▶ _Aim of the exercise_:
Of the lines below, reproduce exactly those from the line containing "This screenshot has height=495, width=772." to the end, including both the first and the last.

▶ _Dataset entries_:
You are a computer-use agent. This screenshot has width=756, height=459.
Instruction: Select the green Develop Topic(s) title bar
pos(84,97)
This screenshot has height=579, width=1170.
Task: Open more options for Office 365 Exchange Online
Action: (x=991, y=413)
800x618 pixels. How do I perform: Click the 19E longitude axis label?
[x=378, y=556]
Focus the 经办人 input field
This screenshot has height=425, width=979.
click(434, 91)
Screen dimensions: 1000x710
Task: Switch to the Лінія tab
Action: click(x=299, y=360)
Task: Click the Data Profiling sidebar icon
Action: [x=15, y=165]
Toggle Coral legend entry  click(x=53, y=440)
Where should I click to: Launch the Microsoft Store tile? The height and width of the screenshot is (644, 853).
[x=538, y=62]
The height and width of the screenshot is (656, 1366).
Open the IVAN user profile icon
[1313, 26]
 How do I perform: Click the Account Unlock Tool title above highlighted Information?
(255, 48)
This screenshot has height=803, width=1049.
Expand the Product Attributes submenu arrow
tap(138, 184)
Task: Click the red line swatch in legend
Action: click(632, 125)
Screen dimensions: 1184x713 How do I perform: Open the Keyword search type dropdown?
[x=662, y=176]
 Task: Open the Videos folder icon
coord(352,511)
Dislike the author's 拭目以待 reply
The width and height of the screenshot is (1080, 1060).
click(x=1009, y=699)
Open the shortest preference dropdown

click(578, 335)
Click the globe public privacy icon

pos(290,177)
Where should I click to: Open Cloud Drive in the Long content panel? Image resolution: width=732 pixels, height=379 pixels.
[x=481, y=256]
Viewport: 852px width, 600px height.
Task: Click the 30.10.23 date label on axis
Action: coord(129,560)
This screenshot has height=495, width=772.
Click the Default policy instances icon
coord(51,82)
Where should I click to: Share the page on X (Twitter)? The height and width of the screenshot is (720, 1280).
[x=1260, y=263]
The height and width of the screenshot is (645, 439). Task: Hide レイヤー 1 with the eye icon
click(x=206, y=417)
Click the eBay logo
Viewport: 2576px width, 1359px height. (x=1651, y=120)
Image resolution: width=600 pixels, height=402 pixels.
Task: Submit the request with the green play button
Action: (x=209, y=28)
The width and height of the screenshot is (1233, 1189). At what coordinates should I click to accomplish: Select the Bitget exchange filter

▶ _Response box_:
This screenshot has height=495, width=772.
Click the Default policy instances icon
coord(51,82)
Where should I click to: Share the page on X (Twitter)? The height and width of the screenshot is (720, 1280).
[x=1260, y=263]
The height and width of the screenshot is (645, 439). Task: Hide レイヤー 1 with the eye icon
click(x=206, y=417)
Click the eBay logo
Viewport: 2576px width, 1359px height. (x=1651, y=120)
Image resolution: width=600 pixels, height=402 pixels.
Task: Submit the request with the green play button
Action: (x=209, y=28)
The width and height of the screenshot is (1233, 1189). At what coordinates should I click to accomplish: Select the Bitget exchange filter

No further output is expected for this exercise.